**** PROVIDED DATA ****

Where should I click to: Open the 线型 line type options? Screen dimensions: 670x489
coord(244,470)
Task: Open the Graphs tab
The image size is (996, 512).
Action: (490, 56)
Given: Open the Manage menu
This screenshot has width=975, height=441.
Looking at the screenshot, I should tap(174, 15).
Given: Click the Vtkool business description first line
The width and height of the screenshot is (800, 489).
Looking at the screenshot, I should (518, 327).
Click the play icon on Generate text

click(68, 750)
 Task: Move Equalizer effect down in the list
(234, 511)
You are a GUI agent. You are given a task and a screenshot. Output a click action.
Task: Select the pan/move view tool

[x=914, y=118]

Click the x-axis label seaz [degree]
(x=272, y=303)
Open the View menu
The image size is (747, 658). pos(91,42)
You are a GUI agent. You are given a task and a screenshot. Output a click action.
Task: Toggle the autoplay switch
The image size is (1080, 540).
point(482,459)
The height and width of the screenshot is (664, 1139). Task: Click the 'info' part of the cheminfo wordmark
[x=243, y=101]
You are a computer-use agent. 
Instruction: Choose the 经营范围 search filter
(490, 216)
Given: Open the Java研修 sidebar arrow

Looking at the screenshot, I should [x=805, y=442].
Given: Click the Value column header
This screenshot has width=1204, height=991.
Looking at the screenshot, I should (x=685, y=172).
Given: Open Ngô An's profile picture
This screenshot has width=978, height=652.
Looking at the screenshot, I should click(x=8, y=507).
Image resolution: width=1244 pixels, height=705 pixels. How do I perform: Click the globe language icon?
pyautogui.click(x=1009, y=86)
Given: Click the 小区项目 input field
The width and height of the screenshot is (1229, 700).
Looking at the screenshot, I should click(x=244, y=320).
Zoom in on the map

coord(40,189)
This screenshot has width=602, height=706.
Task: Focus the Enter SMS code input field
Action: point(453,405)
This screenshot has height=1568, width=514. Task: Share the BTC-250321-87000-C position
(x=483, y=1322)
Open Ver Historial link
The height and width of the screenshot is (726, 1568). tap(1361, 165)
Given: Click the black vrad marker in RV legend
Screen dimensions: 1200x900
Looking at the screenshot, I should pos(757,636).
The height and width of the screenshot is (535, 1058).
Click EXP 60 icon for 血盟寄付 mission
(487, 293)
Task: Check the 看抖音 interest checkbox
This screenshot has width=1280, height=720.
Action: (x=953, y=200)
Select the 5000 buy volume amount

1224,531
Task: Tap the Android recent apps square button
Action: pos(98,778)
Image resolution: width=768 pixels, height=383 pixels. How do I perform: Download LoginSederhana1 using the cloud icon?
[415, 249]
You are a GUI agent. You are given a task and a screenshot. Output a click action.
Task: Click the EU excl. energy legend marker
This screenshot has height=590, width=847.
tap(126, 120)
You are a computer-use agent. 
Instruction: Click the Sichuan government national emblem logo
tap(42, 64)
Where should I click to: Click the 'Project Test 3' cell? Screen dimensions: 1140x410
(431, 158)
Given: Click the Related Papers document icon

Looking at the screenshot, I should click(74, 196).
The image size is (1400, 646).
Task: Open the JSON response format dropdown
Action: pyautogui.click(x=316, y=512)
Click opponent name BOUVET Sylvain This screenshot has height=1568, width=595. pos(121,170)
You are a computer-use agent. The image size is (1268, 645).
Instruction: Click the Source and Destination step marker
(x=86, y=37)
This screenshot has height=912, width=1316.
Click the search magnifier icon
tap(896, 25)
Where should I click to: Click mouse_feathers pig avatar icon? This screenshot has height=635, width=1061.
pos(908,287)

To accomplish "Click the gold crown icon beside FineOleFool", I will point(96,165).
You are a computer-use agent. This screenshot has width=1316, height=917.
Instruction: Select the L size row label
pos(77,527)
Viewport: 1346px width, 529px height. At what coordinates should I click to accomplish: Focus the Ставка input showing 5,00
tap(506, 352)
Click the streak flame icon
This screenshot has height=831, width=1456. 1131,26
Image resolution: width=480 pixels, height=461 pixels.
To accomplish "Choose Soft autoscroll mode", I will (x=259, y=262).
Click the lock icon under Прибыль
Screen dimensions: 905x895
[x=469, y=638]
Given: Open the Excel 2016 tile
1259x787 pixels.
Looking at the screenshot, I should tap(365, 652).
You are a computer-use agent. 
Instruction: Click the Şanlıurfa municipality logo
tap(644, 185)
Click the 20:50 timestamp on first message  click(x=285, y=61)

****

For the listing above, state how many lines contain the word "first", with no other words.

FINAL ANSWER: 2